Acta.Zone : Vous dites à juste titre que beaucoup d’observateurs occidentaux, tout particulièrement au sein des milieux « révolutionnaires », se sont enthousiasmés pour le mouvement de Hong-Kong à raison de la virtuosité émeutière qui s’y déployait, mettant de côté, pour ainsi dire, ses contenus politiques et stratégiques y compris les plus explicites. Or, n’est-ce-pas, « en politique ce qui compte c’est le contenu », comme disait Mao2. Ou pour reprendre un vieux proverbe : « tout ce qui bouge n’est pas rouge ». La multiplication des mouvements populaires à l’échelle globale ces dernières années n’impose-t-elle pas la réaffirmation de ce principe comme critère d’évaluation des situations réelles ? Et ne pensez-vous pas justement que le mouvement hongkongais offre l’exemple paroxystique d’une disjonction entre l’inventivité tactique des modes d’action (diffusion d’un savoir-faire du combat de rue extrêmement sophistiqué, sur-équipement des émeutiers, organisation para-militaire des manifestations, etc.) et le vide politique des mots d’ordre (résumé dans le syntagme démocratie-liberté, ce « cri de ralliement des croisés de l’hégémonie ») – vide cachant lui-même une aspiration stratégique qui n’est autre que la cooptation dans le camp occidental sous domination américaine ?

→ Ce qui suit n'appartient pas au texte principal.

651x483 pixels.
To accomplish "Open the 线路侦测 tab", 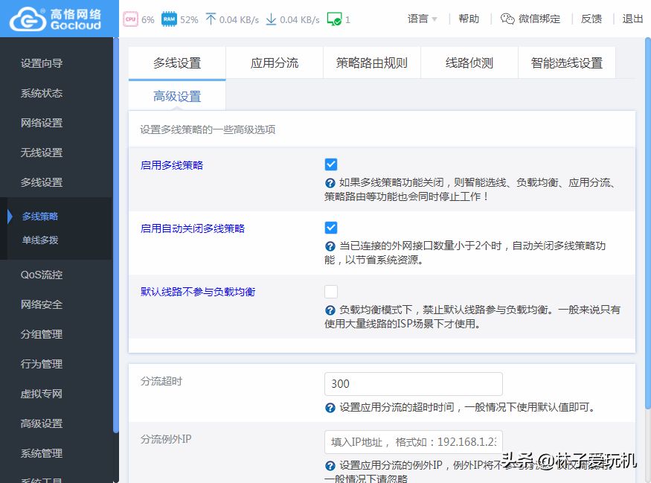I will pyautogui.click(x=469, y=63).
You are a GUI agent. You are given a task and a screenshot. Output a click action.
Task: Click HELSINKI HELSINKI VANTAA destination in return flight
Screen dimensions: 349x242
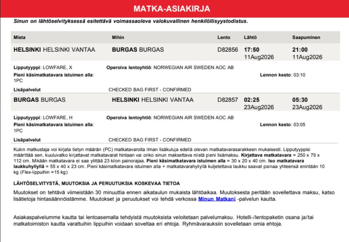click(x=152, y=100)
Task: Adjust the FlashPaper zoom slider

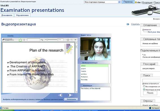Action: point(47,40)
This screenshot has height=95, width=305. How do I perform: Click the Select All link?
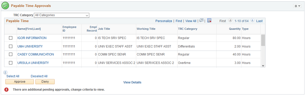tap(13, 76)
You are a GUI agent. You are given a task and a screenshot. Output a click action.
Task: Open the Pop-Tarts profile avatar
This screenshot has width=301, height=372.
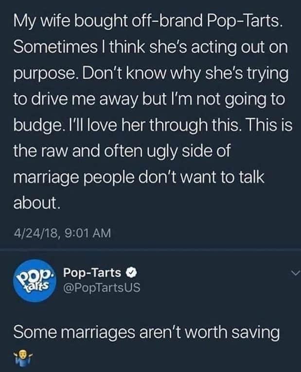35,280
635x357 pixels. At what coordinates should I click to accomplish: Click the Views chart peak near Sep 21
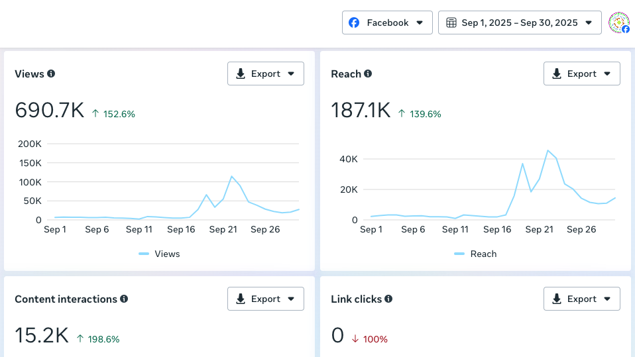(231, 176)
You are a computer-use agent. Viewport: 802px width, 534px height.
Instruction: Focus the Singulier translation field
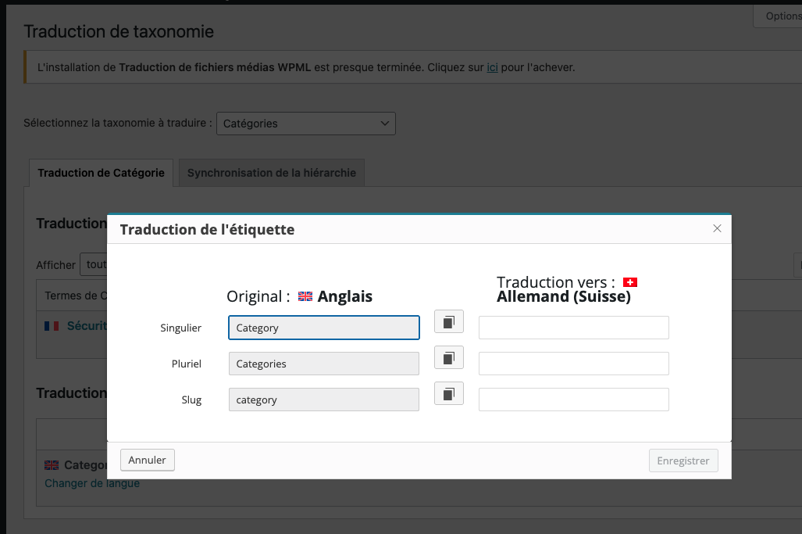click(573, 328)
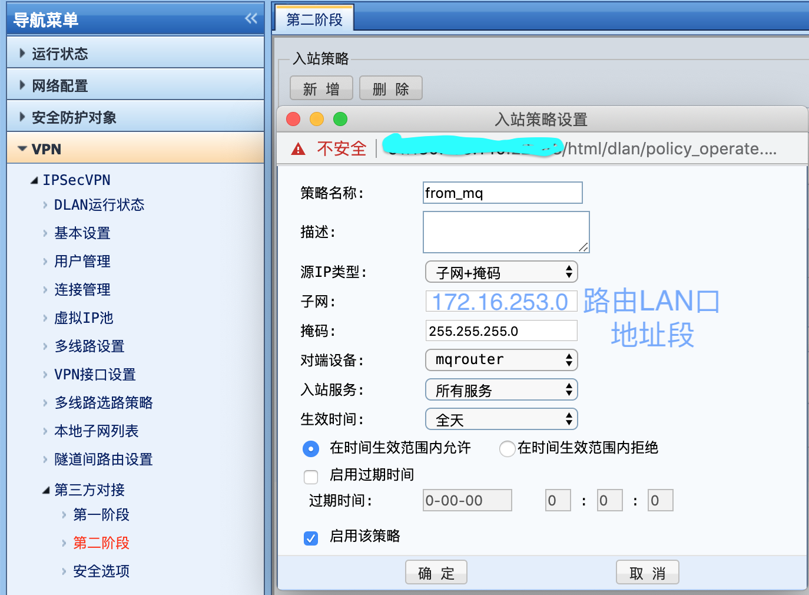
Task: Open 第一阶段 in the navigation tree
Action: click(x=101, y=515)
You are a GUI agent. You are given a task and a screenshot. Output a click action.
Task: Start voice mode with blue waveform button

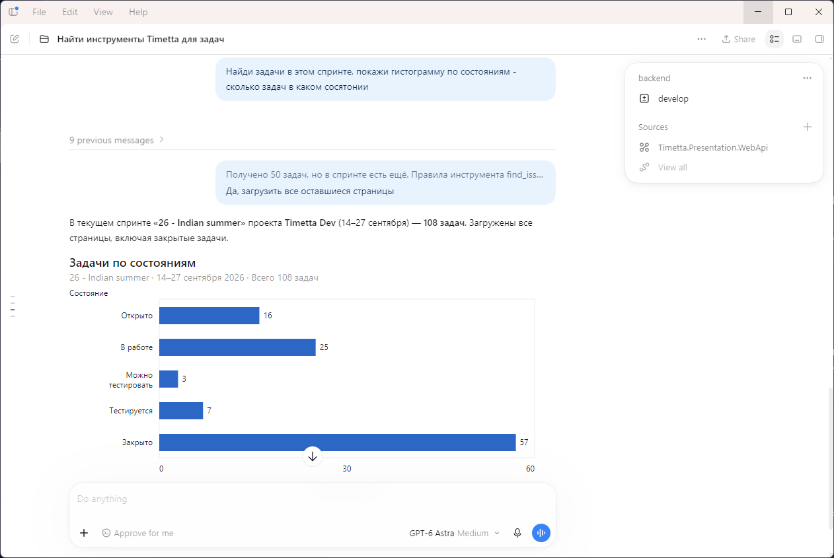[x=541, y=533]
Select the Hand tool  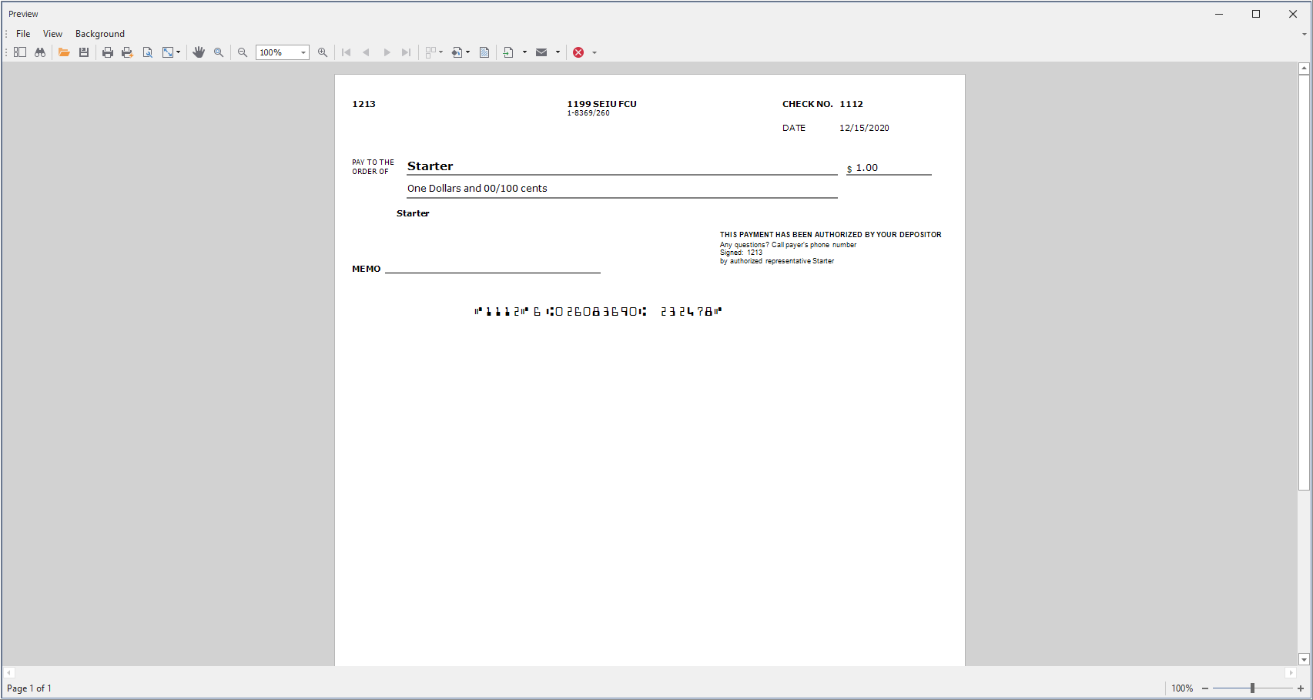(x=199, y=52)
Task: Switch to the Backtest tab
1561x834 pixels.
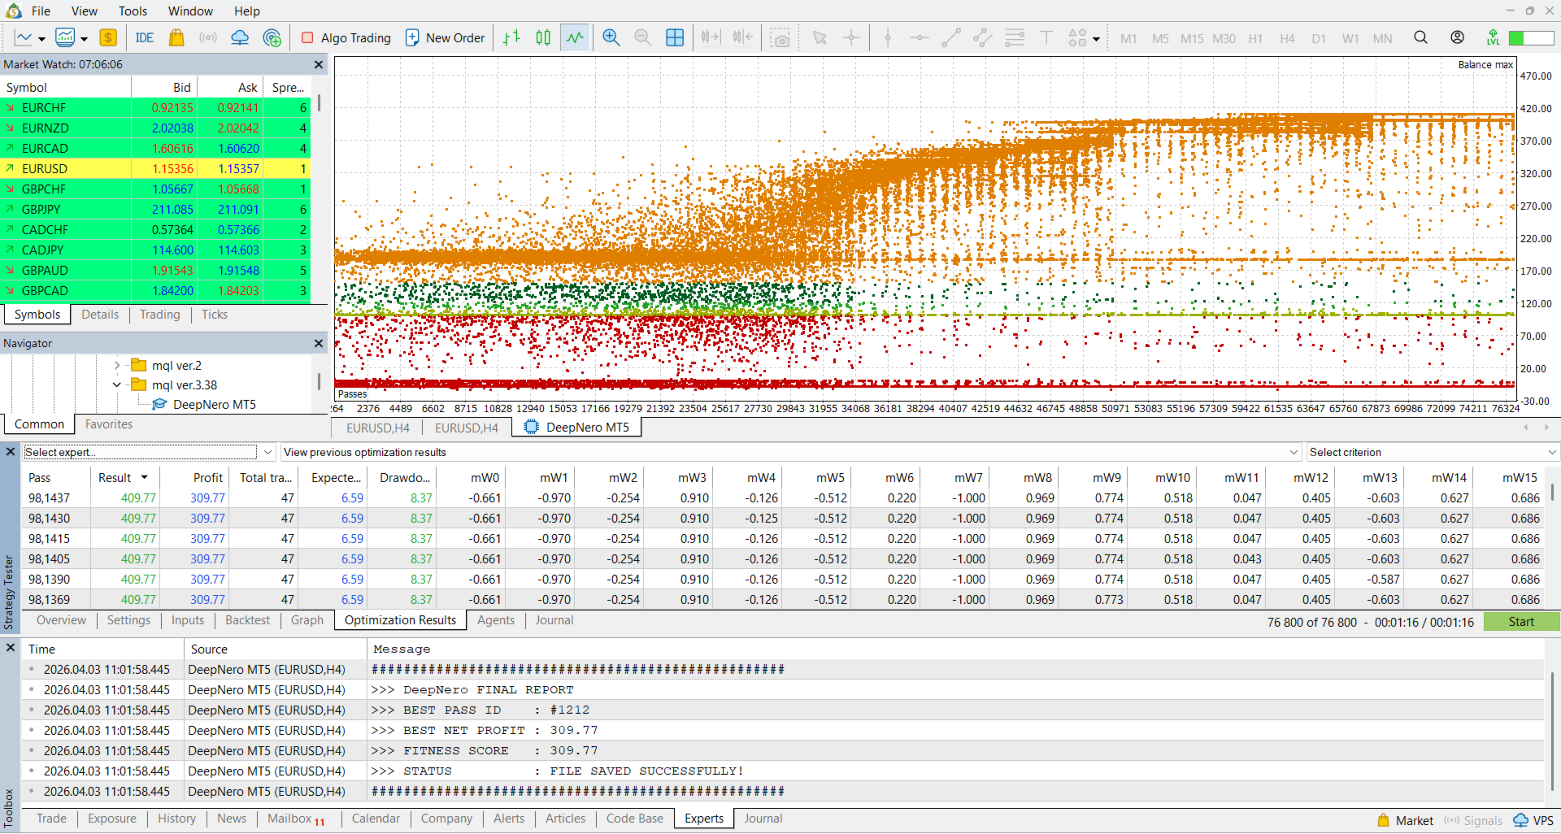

Les chaînes d’équivalence qui s’établissent sur la
conviction que tout ce qui bouge est bon à prendre, surtout quand c’est
juvénile, urbain, primesautier, nord global et que ça n’a que le mot démocratie
à la bouche, c’est le degré zéro de la pensée politique estampillée radicale
aujourd’hui, de Rancière à Lundimatin. Mais à partir de ce constat, je me
garderais bien d’émettre un jugement global sur les mouvements qui se sont
multipliés au cours des dernières années, j’évalue au cas par cas, car ce qui
émerge, ce sont chaque fois des singularités dont il faut évaluer les lignes de
force et les trajectoires dans les configurations où elles émergent. Il y a de
l’énergie, il y a de l’inventivité, il y a de la résilience dans le mouvement
de Hong Kong, mais ces qualités ne changent rien au fait qu’il s’agit d’un
mouvement restaurationniste (de l’ordre colonial, impérial), pro-occidental et
entièrement réactionnaire en ce sens – et c’est évidemment cela qui tranche.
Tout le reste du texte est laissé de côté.